Tiam Mana Saffari

213 MICRO CT ANALYSIS AFTER STEM CELL DELIVERY AND ANGIOGENESIS 10 INTRODUCTION The outcome of tissue transplantation critically depends on tissue revascularization 1 . Nerve trauma is often associated with extensive soft tissue damage, enhancing disability and impeding restoration of limb function 2 . In adult traumatic brachial plexus injuries, concomitant vascular injury portends a worse functional outcome following reconstruction 3 , emphasizing the role of vascularization in nerve reconstruction and subsequently nerve regeneration. A few studies suggest that revascularization patterns of allograft nerves after reconstruction is via proximal inosculation, a process of revascularization occurring primarily from proximal to distal 4,5 . Diminishing fibrosis and central necrosis in nerve grafts by early revascularization of the graft may enhance axonal regeneration, especially in larger diameter nerve grafts 4 . Surgical angiogenesis by a pedicled adipofascial flap is a potential strategy to improve the microcirculation and thus revascularization 6-8 . Stem cells offer several regenerative benefits to peripheral nerve regeneration, including secretion of trophic factors that promote angiogenesis, remyelination and a supportive microenvironment 9 . Adipose-derived mesenchymal stem cells (MSC) specifically are relatively easy to be isolated and are capable of differentiating into mesoderm lineages 9,10 . The combination of surgical angiogenesis and MSCs to allograft nerves may further improve neovascularization in allografts.

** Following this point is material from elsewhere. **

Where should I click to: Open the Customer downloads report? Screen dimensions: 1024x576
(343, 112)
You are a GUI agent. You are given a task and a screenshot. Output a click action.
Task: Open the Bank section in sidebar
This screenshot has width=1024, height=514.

Detailed three-dimensional (3D) evaluation of microvasculature is becoming a powerful tool to provide mechanistic understanding of angiomodulating strategies and could be applied to investigate this interaction in nerve allografts 11 . The purpose of this study was to evaluate the early microvascular architecture of nerve allografts enhanced with stem cell delivery and surgical angiogenesis in a rat sciatic nerve defect model.